Labneh with Sumac, Hazelnuts and Mint

Labneh with Sumac Recipe (4)

As mentioned in my recent post about how to make it, labneh is a type of soft cheese made by straining yoghurt through muslin. Though it is undoubtedly delicious alone, or spread generously on a bagel, labneh also happens to be incredibly versatile. Though there are multiple examples of what one can do with labneh out there, here is my take on just one type of Middle Eastern meze – Labneh with Sumac, Hazelnuts and Mint.

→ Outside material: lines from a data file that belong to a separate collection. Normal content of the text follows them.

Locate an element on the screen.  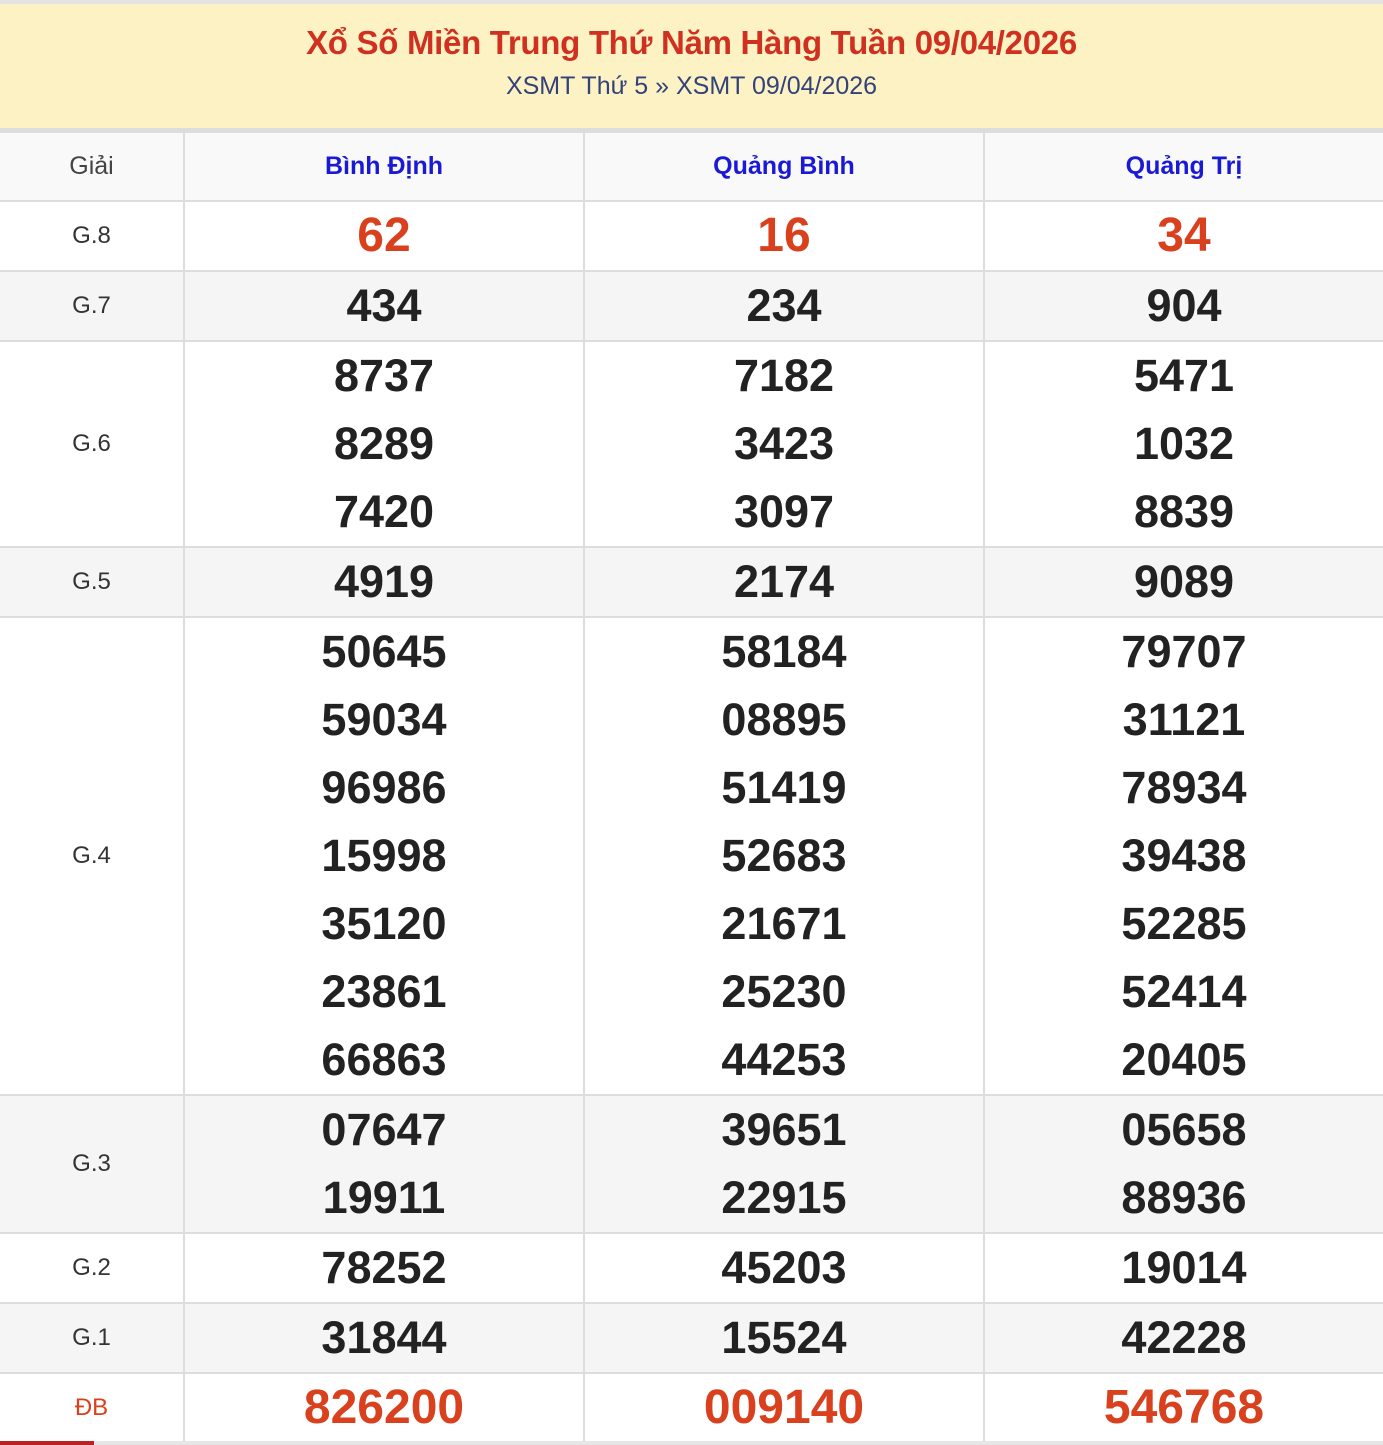
result-number: 7420 is located at coordinates (384, 512).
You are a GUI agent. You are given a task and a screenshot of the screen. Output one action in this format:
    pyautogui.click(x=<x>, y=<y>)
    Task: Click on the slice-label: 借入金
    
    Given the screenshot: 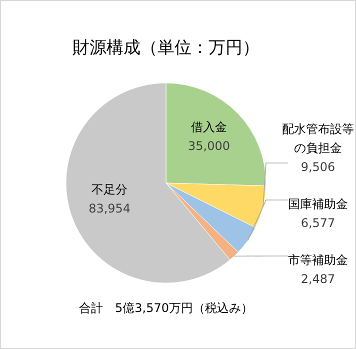 What is the action you would take?
    pyautogui.click(x=210, y=127)
    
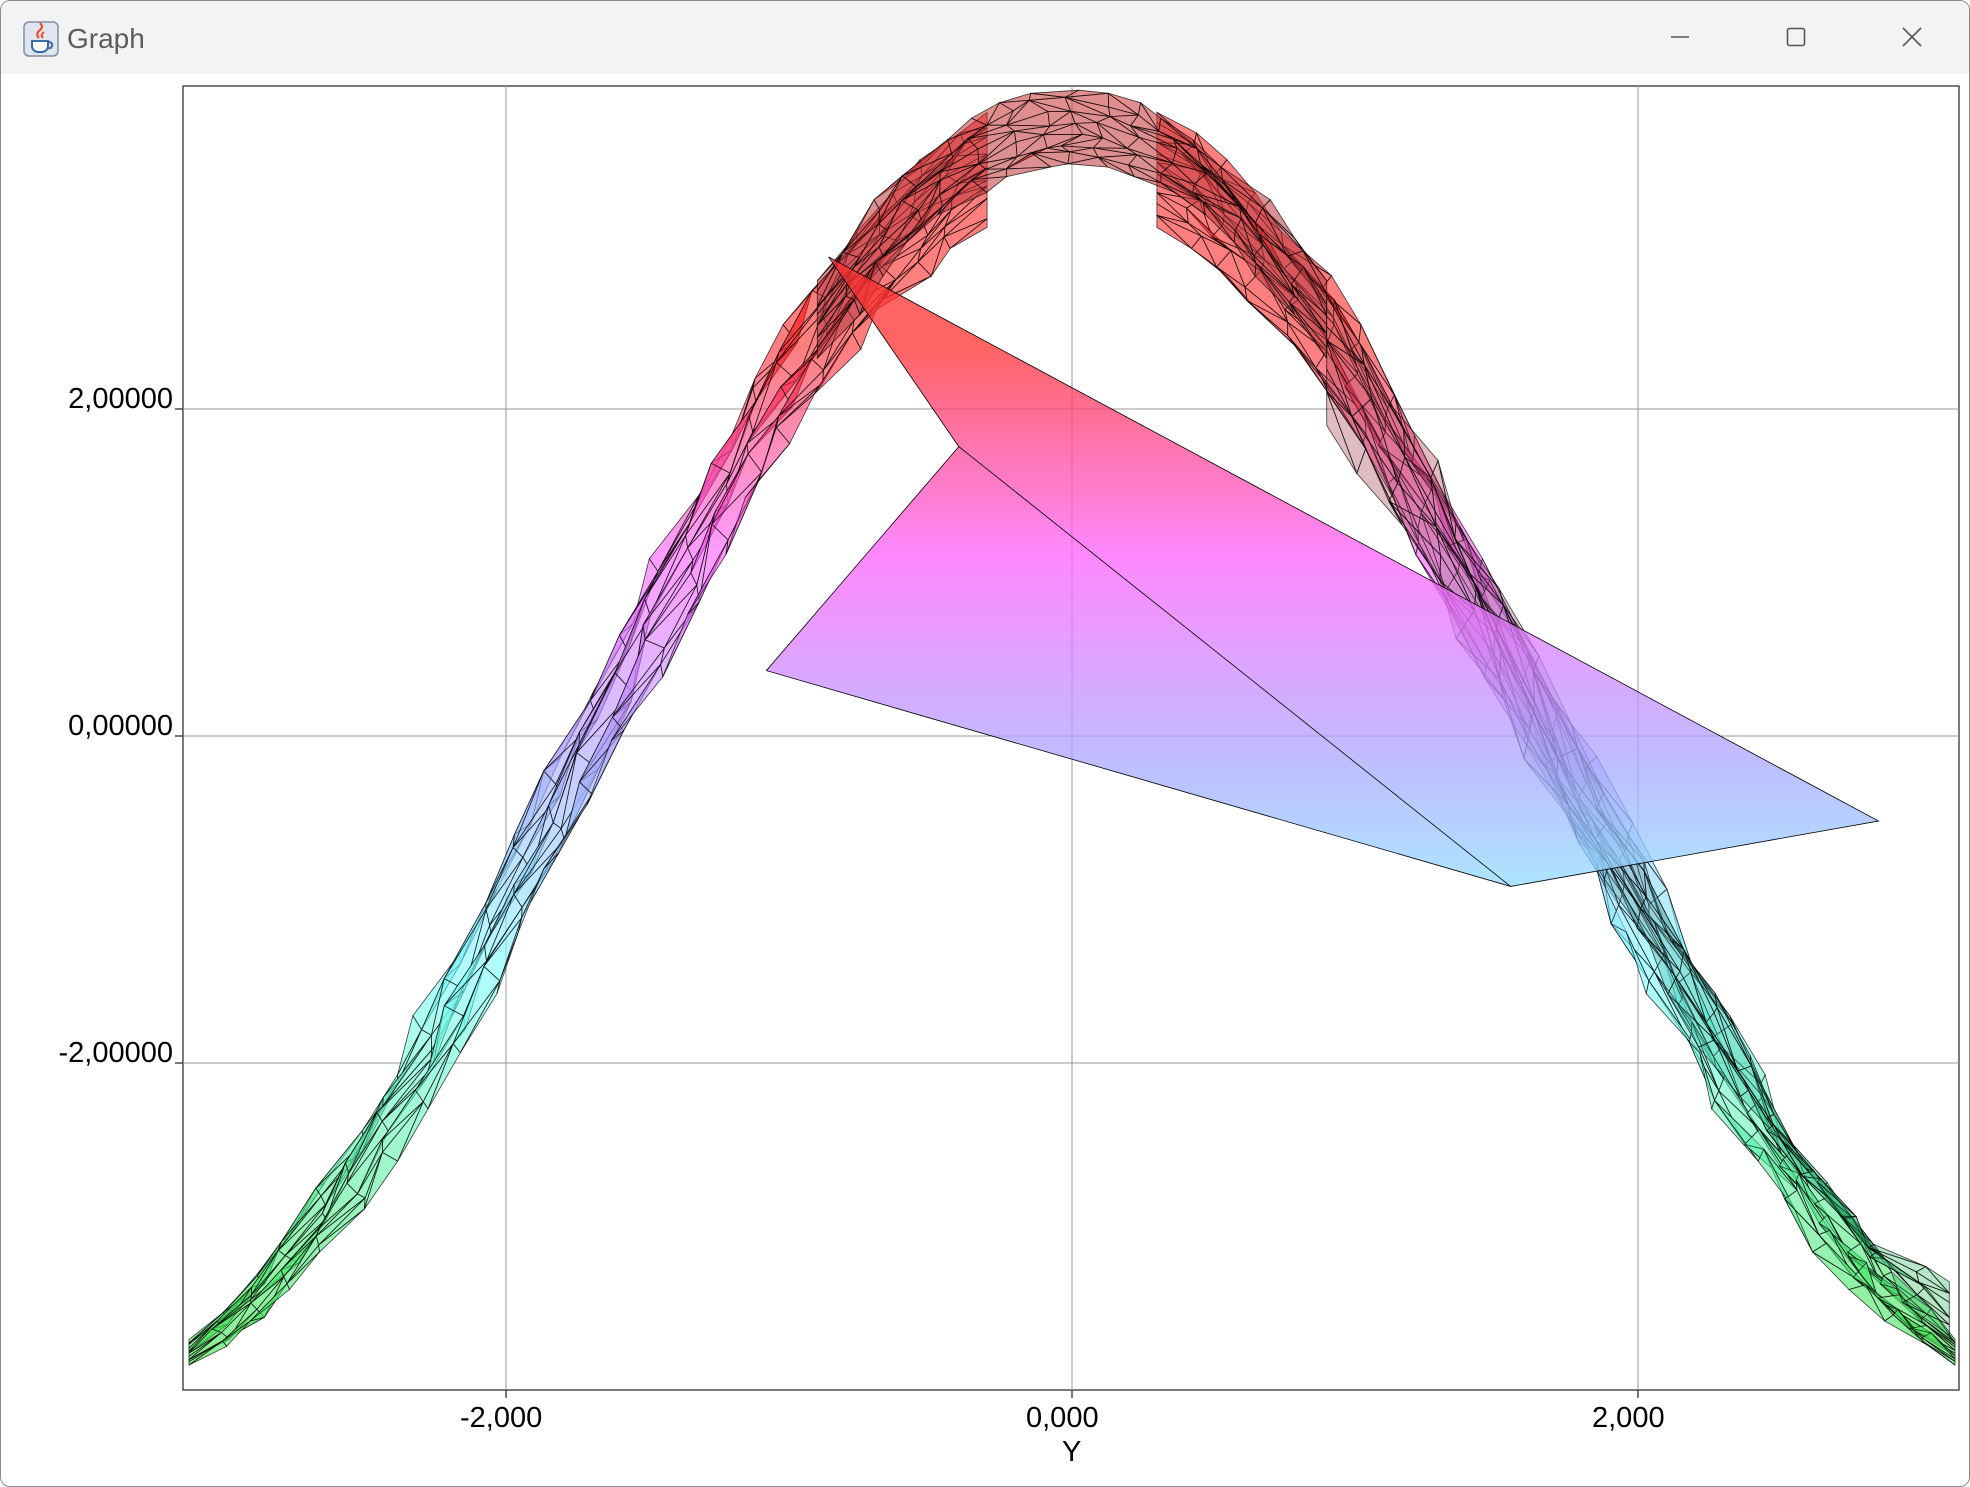 Image resolution: width=1970 pixels, height=1487 pixels. What do you see at coordinates (1072, 1452) in the screenshot?
I see `x-axis-title: Y` at bounding box center [1072, 1452].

Recently, I’ve become fascinated with flavours of the Middle East and have, unsurprisingly, discovered that it’s difficult to go wrong with sumac, a slug of good quality olive oil and fresh, fragrant herbs. Mint and parsley work particularly well with the citrus tang of the ground sumac berries, while toasted hazelnuts or pistachios bring a little added texture.

Labneh with Sumac Recipe (2) Labneh with Sumac Recipe (1)

There is a real vibrancy about the flavour and colour of food eaten in the Middle East. Set against the backdrop of pure white labneh, the mixture of brown, green and deep red afforded by the hazelnuts, parsley and mint and sumac, respectively, are truly a joy to behold. Served up to friends alongside toasted pita, or simply kept as a snack in the fridge this recipe will serve you well and only takes a few minutes to throw together.

Labneh with Sumac, Hazelnuts and Mint

Makes 1 large bowl

Ingredients:

• 1 portion of labneh (500g of yoghurt)

• ½ red onion, finely chopped

• A handful of mint, finely chopped

• A handful of parsley, finely chopped

• 50g toasted hazelnuts, roughly chopped

• 1 tbsp sumac

• 4 tbsp extra virgin olive oil

• A pinch of salt

Method:

1. Prepare your labneh according to my previous recipe. Gently toast the hazelnuts until golden brown and mix together with the remaining ingredients.

2. Spoon the mixture on top of the labneh and drizzle with a little extra extra virgin olive oil. Serve alongside flatbread and dip!

Labneh with Sumac Recipe (3) Labneh with Sumac Recipe (5)

Cost: With labneh costing only the amount of a pot of yoghurt, this substantial meze dish should set you back very little. Indeed, despite the use of some good quality oil, this dip cost us around £2.